The Battles of Antietam and Gettysburg are widely recognized as tactical victories for the Union’s Army of the Potomac. Following both battles, however, the respective commanding generals. General McClellan and General Meade, were sharply criticized for having failed to vigorously pursue General Lee and his Army of Northern Virginia in order to deliver a decisive blow. Both Union commanders offered a list of extenuating circumstances, such as battle fatigue, large casualties and lack of supplies, which precluded a “premature” pursuit of General Lee.
Upon examination, however, their inability to conceptualize a decisive pursuit of General Lee’s army points to a direct failure at the operational level of War. Both Union generals were unable to link their tactical victories to any larger strategic objective. The reasons for this from the strategic confusion of a conflict evolving from limited War to total War, and from the void in operational training that left both McClellan and Meade ill prepared to perform successfully at this critical level of Warfare.
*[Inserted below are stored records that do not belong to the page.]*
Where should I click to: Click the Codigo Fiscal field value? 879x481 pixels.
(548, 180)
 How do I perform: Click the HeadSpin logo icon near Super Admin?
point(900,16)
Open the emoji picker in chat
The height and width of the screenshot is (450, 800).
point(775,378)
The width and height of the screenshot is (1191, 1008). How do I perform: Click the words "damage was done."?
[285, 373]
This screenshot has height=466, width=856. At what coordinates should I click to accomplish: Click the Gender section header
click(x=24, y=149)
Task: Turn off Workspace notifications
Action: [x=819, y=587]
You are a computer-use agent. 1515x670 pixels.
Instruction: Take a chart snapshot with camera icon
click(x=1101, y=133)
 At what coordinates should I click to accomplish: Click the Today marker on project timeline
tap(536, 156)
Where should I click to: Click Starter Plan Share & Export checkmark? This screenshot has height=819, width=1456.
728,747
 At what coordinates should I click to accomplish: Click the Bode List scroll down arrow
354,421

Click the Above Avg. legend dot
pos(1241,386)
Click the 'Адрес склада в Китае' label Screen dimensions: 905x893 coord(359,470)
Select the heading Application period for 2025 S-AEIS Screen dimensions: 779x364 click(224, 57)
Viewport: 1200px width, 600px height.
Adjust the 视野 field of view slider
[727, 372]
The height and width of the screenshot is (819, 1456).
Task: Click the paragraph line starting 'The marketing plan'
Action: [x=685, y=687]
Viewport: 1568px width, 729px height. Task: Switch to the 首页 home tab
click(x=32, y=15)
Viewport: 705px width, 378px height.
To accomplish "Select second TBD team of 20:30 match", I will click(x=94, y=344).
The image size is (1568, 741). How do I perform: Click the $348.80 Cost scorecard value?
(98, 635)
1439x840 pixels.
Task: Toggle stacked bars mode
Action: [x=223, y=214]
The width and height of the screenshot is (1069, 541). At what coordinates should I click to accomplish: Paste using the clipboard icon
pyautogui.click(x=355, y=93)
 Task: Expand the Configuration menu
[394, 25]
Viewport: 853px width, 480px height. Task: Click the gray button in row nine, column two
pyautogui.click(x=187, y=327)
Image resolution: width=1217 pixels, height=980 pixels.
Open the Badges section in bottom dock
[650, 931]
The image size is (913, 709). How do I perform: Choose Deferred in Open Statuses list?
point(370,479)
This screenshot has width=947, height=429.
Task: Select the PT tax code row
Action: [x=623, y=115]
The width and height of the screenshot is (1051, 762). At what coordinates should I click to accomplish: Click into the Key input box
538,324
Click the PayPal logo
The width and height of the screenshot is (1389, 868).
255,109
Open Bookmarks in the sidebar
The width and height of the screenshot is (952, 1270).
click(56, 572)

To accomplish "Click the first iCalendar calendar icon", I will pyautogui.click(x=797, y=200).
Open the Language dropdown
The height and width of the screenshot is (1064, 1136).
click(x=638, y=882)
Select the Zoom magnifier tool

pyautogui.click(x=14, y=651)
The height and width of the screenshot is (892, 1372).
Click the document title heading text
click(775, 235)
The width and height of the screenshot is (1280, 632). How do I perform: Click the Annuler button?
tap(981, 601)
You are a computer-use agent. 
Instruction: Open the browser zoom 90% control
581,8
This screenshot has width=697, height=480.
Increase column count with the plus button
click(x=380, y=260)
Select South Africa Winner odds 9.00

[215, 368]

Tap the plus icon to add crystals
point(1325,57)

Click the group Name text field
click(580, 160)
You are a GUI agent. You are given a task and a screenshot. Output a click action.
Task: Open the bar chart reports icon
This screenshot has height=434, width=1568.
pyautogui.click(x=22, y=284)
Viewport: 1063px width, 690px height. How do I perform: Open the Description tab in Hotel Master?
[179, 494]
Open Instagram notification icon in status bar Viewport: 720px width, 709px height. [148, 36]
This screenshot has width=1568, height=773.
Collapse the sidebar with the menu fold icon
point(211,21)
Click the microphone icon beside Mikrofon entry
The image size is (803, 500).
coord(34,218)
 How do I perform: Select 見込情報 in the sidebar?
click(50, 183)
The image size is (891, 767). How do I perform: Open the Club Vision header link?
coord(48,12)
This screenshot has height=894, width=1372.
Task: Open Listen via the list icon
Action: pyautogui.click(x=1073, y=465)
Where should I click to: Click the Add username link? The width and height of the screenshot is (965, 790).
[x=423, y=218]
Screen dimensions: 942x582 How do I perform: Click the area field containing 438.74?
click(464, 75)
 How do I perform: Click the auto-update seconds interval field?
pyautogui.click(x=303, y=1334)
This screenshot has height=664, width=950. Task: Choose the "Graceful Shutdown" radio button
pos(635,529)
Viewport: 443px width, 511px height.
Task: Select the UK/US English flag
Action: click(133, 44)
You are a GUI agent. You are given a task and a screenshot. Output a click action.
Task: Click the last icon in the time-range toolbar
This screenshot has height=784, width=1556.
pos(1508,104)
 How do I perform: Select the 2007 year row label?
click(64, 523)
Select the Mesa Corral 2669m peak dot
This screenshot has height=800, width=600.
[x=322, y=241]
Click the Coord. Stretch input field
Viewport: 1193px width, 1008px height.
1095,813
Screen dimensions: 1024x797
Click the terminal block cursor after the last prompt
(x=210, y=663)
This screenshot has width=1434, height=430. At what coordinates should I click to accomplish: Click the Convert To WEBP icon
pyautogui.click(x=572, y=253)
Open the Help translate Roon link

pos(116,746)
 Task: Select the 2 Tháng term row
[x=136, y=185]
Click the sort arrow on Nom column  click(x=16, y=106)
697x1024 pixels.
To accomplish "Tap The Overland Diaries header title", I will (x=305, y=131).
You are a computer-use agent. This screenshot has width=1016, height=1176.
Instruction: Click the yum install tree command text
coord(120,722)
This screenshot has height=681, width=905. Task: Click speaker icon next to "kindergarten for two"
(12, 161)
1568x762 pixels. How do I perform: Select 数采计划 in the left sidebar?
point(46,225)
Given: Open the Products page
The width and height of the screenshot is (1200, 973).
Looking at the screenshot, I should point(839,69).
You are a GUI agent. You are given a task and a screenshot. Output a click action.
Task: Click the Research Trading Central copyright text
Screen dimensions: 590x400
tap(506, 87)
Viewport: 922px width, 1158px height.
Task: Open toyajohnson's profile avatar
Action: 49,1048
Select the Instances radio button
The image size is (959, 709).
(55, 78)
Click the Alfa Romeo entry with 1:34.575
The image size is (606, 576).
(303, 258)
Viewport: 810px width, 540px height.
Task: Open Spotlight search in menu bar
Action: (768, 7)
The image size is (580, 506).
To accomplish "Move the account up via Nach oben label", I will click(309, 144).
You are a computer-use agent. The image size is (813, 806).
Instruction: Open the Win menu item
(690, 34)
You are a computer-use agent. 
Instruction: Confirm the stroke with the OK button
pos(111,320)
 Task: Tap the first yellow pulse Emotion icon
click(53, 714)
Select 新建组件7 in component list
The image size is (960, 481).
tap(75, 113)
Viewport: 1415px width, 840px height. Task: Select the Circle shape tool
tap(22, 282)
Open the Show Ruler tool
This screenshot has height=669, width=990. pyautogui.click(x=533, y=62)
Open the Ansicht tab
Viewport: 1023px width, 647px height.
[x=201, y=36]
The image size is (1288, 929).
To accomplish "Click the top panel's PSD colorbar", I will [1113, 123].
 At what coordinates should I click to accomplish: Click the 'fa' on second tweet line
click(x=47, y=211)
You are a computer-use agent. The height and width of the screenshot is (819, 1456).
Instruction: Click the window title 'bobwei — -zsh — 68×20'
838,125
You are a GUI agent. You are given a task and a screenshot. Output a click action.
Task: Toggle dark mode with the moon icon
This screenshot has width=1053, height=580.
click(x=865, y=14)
Examining this operational void, it becomes apparent that a commander’s construct of War must be complete, that is, fully cognizant of the strategic, operational and tactical levels of War, in order to achieve success beyond the limits of the tactical battlefield. Such an examination points to the criticality of the operational level of Warfare, highlights the importance of the commander’s concept of operations and suggests that an operational commander must grow in the sense that his cognitive processes must be tuned into the dynamics of his environment, not only on a tactical level, but on the operational and strategic level.